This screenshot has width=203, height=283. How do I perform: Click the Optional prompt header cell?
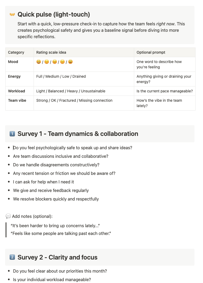[165, 52]
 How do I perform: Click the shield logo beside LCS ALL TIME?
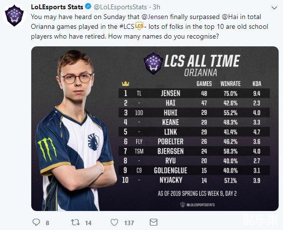(153, 63)
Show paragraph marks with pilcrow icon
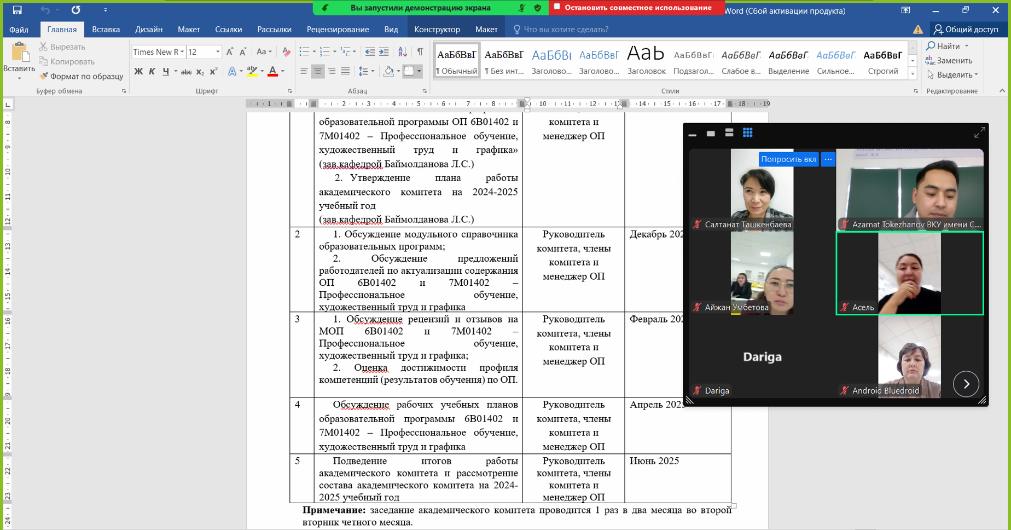Viewport: 1011px width, 530px height. tap(420, 51)
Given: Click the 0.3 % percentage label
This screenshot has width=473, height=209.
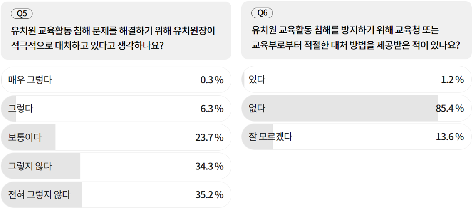Looking at the screenshot, I should (212, 80).
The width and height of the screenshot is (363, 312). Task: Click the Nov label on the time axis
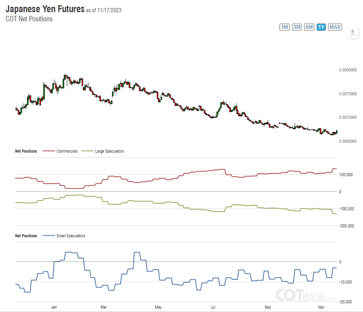[321, 306]
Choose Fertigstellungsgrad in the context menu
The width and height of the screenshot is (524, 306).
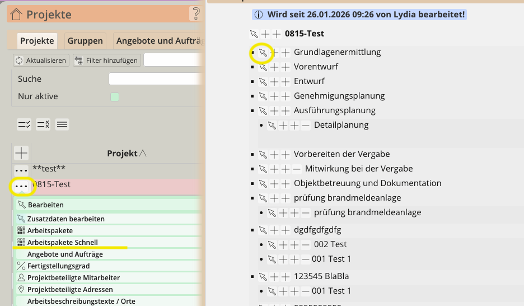tap(59, 266)
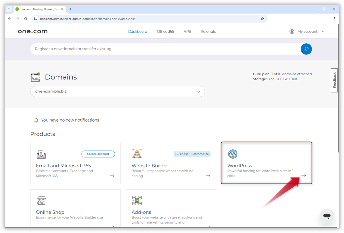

▬▬▬

- _WHAT THE EXERCISE ASKS_: Would you set down the records above once more, exactly, with the pictures removed?

- _RESPONSE BELOW_:
This screenshot has width=203, height=283. How do I perform: Click the Optional prompt header cell?
[165, 52]
 How do I perform: Click the shield logo beside LCS ALL TIME?
(153, 63)
Show paragraph marks with pilcrow icon
Viewport: 1011px width, 530px height. tap(420, 51)
Given: Click the 0.3 % percentage label
This screenshot has width=473, height=209.
Looking at the screenshot, I should (212, 80).
The width and height of the screenshot is (363, 312). Task: Click the Nov label on the time axis
[321, 306]
Choose Fertigstellungsgrad in the context menu
The width and height of the screenshot is (524, 306).
tap(59, 266)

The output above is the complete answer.